The skipper is responsible for the safety of all persons aboard, adult and child, in all conditions. Newbie sailors, in my experience, tend to be either overly cautious or -- worse -- overly confident. As they gain experience, and the sea whacks them a few times, they begin to achieve a more desirable condition of being knowledgeable, experienced, and.....cautious.
In my opinion, with a 39' light displacement boat it would have been prudent to reef before the wind reached 25 knots, especially if you were beating to windward in a narrow channel.
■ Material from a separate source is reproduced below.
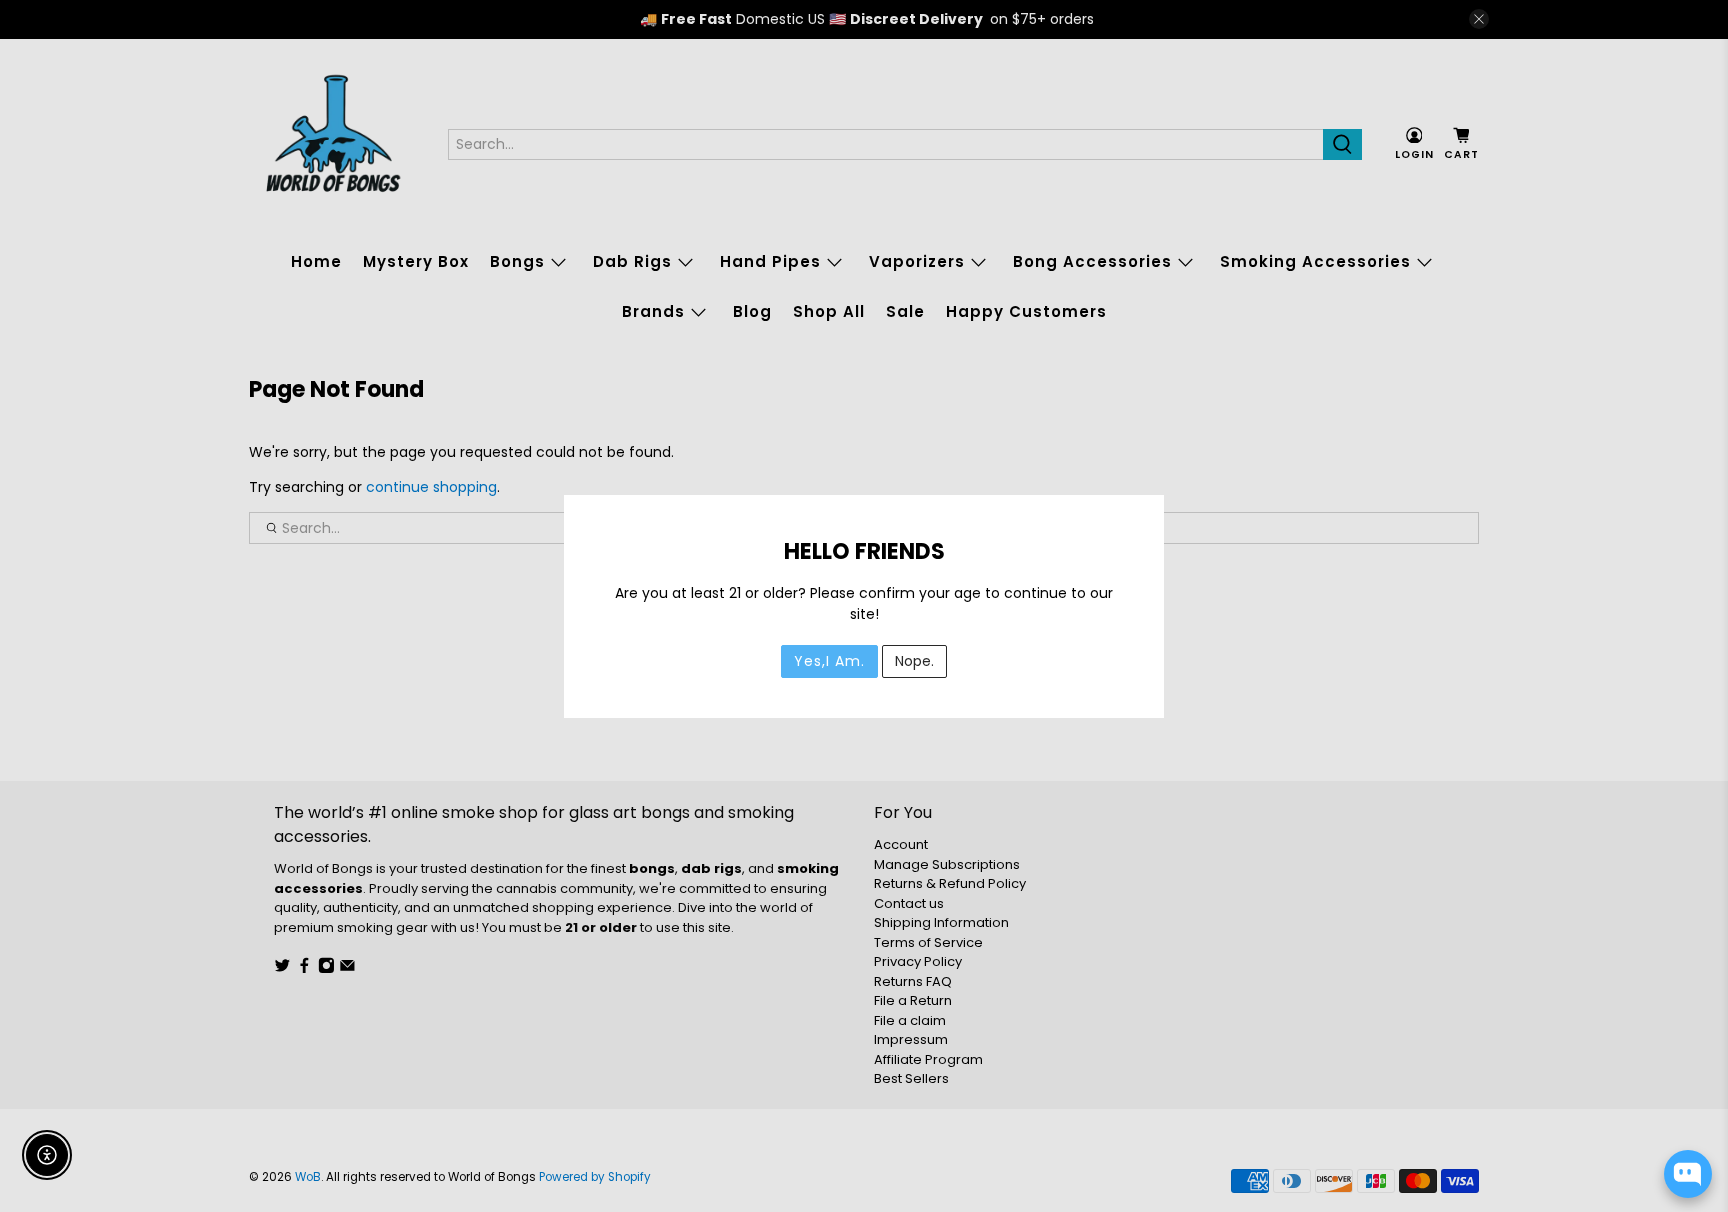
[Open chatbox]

Remember, however, that there are several ways to reef safely and that ANY reduction in sail area can be very helpful in relieving strain on the boat and the crew. For example, you can just roll up the headsail....all the way. That leaves you with only the main to deal with. Under main alone, most boats will tack to windward OK, but will do so VERY slowly. Losing the headsail has the effect of a brake...you slow WAY down. And, usually, the boat's motion becomes more liveable and you can better work on deck while you reef the main. Or, just drop it entirely if conditions suggest. Then, roll out as much genoa as you need. Most boats will tack very well to windward under genoa alone.
No one can tell you how best to deal with the skipper when you don't agree with his/her decisions. But equipping yourself with some knowledge of sailing, and participating in, e.g., sail raising, reefing, steering, navigation, etc.....can earn you big points when it comes to challenging the skipper.